Former Democratic vice presidential nominee John Edwards jumped into the presidential race Wednesday a day earlier than he'd planned, prodded by an Internet glitch to launch a candidacy focused on health care, taxes and other domestic issues.
The North Carolina Democrat's campaign accidentally went live with his election Web site a day before an announcement Thursday that was supposed to use Hurricane-ravaged New Orleans as a backdrop.
The slip-up gave an unintended double-meaning to his campaign slogan on the John Edwards '08 Web site: "Tomorrow begins today."
Aides quickly shut down the errant Web site but could not contain news of the obvious, even in the shadows of former President Ford's death.
"Better a day earlier than a day late," said Jennifer Palmieri, an Edwards adviser.
Earlier Wednesday, Edwards visited the site of his planned announcement for a photo opportunity. He did yard work at the home of Orelia Tyler, 54, whose house was gutted by Hurricane Katrina and is close to being rebuilt.
The campaign Web site featured some of Edwards' expected campaign themes.
"This campaign is about changing America," the Web site read, listing five priorities that fit neatly with Edwards' message of economic equality. Among them: "Providing universal health care for all Americans," "Rebuilding America's middle class and eliminating poverty," and "Creating tax fairness by rewarding work, not just wealth."
Edwards, 53, also issued a statement on Ford's death, saying he was deeply saddened by the news and calling the former Michigan Republican a "true leader."
"He called on us to never lose faith that we can change America," Edwards said.
Taking turns with about 30 young people shoveling loads of dirt in Tyler's backyard, Edwards declined to discuss the campaign, focusing instead on the slow recovery in New Orleans, where whole neighborhoods remain a wasteland.
"Anyone who's not concerned with the rate of recovery is not paying attention," said Edwards. He said finger-pointing is part of the problem, adding that the student volunteers he worked with provided an example of what can be accomplished through cooperation.
Edwards arrived promptly at 1:30 p.m., clad in jeans and a khaki work shirt.
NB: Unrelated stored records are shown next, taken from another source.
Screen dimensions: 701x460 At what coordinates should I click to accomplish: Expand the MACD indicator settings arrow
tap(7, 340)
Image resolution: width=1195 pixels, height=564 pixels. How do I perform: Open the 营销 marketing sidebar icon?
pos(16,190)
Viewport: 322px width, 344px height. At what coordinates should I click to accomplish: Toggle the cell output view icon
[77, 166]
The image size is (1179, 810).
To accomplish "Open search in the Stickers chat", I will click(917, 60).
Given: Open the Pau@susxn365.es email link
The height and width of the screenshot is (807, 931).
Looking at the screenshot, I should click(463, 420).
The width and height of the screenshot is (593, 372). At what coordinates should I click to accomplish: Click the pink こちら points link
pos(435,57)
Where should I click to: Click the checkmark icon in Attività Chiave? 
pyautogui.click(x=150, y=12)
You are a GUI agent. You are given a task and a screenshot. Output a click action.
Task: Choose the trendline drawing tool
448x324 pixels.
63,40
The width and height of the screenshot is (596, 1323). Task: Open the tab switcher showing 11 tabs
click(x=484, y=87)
His aides kept more than two-dozen reporters and photographers at bay as he and the students prepared Tyler's yard for landscaping.
Tyler is still living in a
Federal Emergency Management Agency trailer in her yard.
"I feel like a child with Santa Claus," Tyler said before Edwards arrived.
The son of a textile mill worker, Edwards has been on a fast track most of his life despite his up-by-the-bootstraps roots.
A standout law student who became a stunningly successful trial lawyer, Edwards vaulted from nowhere politically into the U.S. Senate and then onto the 2004 Democratic presidential ticket — all in less than six years.
In 1998, in his first bid for public office, Edwards defeated incumbent Sen. Lauch Faircloth, R-N.C., a leading advocate for impeachment of
President Clinton.
Edwards began building support for his first presidential bid shortly after arriving in the Senate. He quickly made a name for himself in Congress, using his legal background to help Democratic colleagues navigate the impeachment hearings.
Edwards launched a bid for the Democratic nomination in 2003 and quickly caught the eye of Democratic strategists. Although he won only the South Carolina primary, his skills on the trail, his cheerful demeanor, and his message of "two Americas" — one composed of the wealthy and privileged, and the other of the hardworking common man — excited voters, especially independents and moderate-leaning Democrats.
Edwards' handsome, youthful appearance also gave him a measure of star quality.
Those were among the qualities that led Massachusetts Sen.
John Kerry, the Democrats' 2004 standard bearer, to select Edwards as his runningmate. It was a stunning success for someone who had majored in textile management as an undergraduate as a kind of insurance policy in case a law career didn't pan out.
Republicans have sought to cast Edwards as a money-chasing trial lawyer. It is an image that Edwards has tried to counter by arguing that he represented ordinary people wronged by big corporations.
"I spent most of my adult life representing kids and families against very powerful opponents, usually big insurance companies," he liked to say. "And my job was to give them a fair shake, to give them a fair chance."